### DATASET RECORDS

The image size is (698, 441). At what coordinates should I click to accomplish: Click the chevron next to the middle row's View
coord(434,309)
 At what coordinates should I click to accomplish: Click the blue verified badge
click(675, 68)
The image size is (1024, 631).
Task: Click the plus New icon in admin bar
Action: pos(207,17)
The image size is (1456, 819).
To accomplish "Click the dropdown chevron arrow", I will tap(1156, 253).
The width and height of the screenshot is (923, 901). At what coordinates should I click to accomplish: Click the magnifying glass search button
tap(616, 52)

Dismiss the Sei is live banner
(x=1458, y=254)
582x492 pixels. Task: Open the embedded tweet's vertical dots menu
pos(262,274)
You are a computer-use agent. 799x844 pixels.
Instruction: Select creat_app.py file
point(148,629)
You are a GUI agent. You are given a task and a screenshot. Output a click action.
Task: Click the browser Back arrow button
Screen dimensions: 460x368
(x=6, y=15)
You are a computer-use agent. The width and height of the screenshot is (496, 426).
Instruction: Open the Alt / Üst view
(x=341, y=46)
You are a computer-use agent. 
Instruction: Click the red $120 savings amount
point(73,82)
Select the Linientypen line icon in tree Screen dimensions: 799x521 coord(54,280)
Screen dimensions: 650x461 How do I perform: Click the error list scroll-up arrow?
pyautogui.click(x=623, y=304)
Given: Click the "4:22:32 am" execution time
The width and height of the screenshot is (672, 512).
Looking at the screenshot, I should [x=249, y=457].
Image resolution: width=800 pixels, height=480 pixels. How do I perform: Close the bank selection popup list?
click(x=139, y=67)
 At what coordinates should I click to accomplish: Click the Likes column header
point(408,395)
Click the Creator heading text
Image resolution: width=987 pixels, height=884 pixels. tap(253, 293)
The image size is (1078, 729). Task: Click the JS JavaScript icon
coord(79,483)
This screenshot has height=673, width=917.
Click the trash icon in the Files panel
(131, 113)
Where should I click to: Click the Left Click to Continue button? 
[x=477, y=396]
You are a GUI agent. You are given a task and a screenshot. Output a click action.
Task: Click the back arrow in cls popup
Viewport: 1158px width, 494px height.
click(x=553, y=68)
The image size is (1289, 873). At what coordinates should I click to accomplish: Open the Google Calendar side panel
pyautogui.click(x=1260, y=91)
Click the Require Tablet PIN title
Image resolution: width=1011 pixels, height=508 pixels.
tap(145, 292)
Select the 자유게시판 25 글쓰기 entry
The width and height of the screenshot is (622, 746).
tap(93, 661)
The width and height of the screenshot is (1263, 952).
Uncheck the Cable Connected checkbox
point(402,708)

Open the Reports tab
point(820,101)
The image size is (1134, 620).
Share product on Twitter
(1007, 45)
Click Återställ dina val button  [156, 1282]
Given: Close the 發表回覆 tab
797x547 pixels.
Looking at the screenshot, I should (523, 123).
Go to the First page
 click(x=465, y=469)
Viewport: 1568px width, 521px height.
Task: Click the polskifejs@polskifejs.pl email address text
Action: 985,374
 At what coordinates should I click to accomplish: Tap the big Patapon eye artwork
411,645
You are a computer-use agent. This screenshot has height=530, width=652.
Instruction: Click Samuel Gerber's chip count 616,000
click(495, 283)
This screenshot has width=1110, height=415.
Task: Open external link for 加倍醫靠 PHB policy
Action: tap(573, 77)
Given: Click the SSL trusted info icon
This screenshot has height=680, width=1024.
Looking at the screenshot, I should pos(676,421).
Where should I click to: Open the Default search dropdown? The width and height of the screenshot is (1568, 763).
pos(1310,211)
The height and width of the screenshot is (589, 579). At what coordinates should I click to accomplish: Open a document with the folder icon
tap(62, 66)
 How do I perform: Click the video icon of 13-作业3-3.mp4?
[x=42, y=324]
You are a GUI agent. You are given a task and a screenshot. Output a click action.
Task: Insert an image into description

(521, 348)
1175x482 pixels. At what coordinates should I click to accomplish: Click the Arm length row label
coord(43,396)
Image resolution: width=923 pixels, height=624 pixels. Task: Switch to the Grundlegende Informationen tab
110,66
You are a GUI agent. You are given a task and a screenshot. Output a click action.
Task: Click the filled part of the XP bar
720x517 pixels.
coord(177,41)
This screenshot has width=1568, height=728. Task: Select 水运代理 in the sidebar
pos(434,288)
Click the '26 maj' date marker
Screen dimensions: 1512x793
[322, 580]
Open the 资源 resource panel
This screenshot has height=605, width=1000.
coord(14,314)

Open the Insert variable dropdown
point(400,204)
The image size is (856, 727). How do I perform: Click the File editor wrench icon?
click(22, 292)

######

WHAT THE TASK REQUIRES: Reproduce each entry above character for character.

RESPONSE BOX:
The image size is (698, 441). At what coordinates should I click to accomplish: Click the chevron next to the middle row's View
coord(434,309)
 At what coordinates should I click to accomplish: Click the blue verified badge
click(675, 68)
The image size is (1024, 631).
Task: Click the plus New icon in admin bar
Action: pos(207,17)
The image size is (1456, 819).
To accomplish "Click the dropdown chevron arrow", I will tap(1156, 253).
The width and height of the screenshot is (923, 901). At what coordinates should I click to accomplish: Click the magnifying glass search button
tap(616, 52)

Dismiss the Sei is live banner
(x=1458, y=254)
582x492 pixels. Task: Open the embedded tweet's vertical dots menu
pos(262,274)
You are a computer-use agent. 799x844 pixels.
Instruction: Select creat_app.py file
point(148,629)
You are a GUI agent. You are given a task and a screenshot. Output a click action.
Task: Click the browser Back arrow button
Screen dimensions: 460x368
(x=6, y=15)
You are a computer-use agent. The width and height of the screenshot is (496, 426).
Instruction: Open the Alt / Üst view
(x=341, y=46)
You are a computer-use agent. 
Instruction: Click the red $120 savings amount
point(73,82)
Select the Linientypen line icon in tree Screen dimensions: 799x521 coord(54,280)
Screen dimensions: 650x461 How do I perform: Click the error list scroll-up arrow?
pyautogui.click(x=623, y=304)
Given: Click the "4:22:32 am" execution time
The width and height of the screenshot is (672, 512).
Looking at the screenshot, I should [x=249, y=457].
Image resolution: width=800 pixels, height=480 pixels. How do I perform: Close the bank selection popup list?
click(x=139, y=67)
 At what coordinates should I click to accomplish: Click the Likes column header
point(408,395)
Click the Creator heading text
Image resolution: width=987 pixels, height=884 pixels. tap(253, 293)
The image size is (1078, 729). Task: Click the JS JavaScript icon
coord(79,483)
This screenshot has height=673, width=917.
Click the trash icon in the Files panel
(131, 113)
Where should I click to: Click the Left Click to Continue button? 
[x=477, y=396]
You are a GUI agent. You are given a task and a screenshot. Output a click action.
Task: Click the back arrow in cls popup
Viewport: 1158px width, 494px height.
click(x=553, y=68)
The image size is (1289, 873). At what coordinates should I click to accomplish: Open the Google Calendar side panel
pyautogui.click(x=1260, y=91)
Click the Require Tablet PIN title
Image resolution: width=1011 pixels, height=508 pixels.
tap(145, 292)
Select the 자유게시판 25 글쓰기 entry
The width and height of the screenshot is (622, 746).
tap(93, 661)
The width and height of the screenshot is (1263, 952).
Uncheck the Cable Connected checkbox
point(402,708)

Open the Reports tab
point(820,101)
The image size is (1134, 620).
Share product on Twitter
(1007, 45)
Click Återställ dina val button  [156, 1282]
Given: Close the 發表回覆 tab
797x547 pixels.
Looking at the screenshot, I should (523, 123).
Go to the First page
 click(x=465, y=469)
Viewport: 1568px width, 521px height.
Task: Click the polskifejs@polskifejs.pl email address text
Action: 985,374
 At what coordinates should I click to accomplish: Tap the big Patapon eye artwork
411,645
You are a computer-use agent. This screenshot has height=530, width=652.
Instruction: Click Samuel Gerber's chip count 616,000
click(495, 283)
This screenshot has width=1110, height=415.
Task: Open external link for 加倍醫靠 PHB policy
Action: tap(573, 77)
Given: Click the SSL trusted info icon
This screenshot has height=680, width=1024.
Looking at the screenshot, I should pos(676,421).
Where should I click to: Open the Default search dropdown? The width and height of the screenshot is (1568, 763).
pos(1310,211)
The height and width of the screenshot is (589, 579). At what coordinates should I click to accomplish: Open a document with the folder icon
tap(62, 66)
 How do I perform: Click the video icon of 13-作业3-3.mp4?
[x=42, y=324]
You are a GUI agent. You are given a task and a screenshot. Output a click action.
Task: Insert an image into description

(521, 348)
1175x482 pixels. At what coordinates should I click to accomplish: Click the Arm length row label
coord(43,396)
Image resolution: width=923 pixels, height=624 pixels. Task: Switch to the Grundlegende Informationen tab
110,66
You are a GUI agent. You are given a task and a screenshot. Output a click action.
Task: Click the filled part of the XP bar
720x517 pixels.
coord(177,41)
This screenshot has width=1568, height=728. Task: Select 水运代理 in the sidebar
pos(434,288)
Click the '26 maj' date marker
Screen dimensions: 1512x793
[322, 580]
Open the 资源 resource panel
This screenshot has height=605, width=1000.
coord(14,314)

Open the Insert variable dropdown
point(400,204)
The image size is (856, 727). How do I perform: Click the File editor wrench icon?
click(22, 292)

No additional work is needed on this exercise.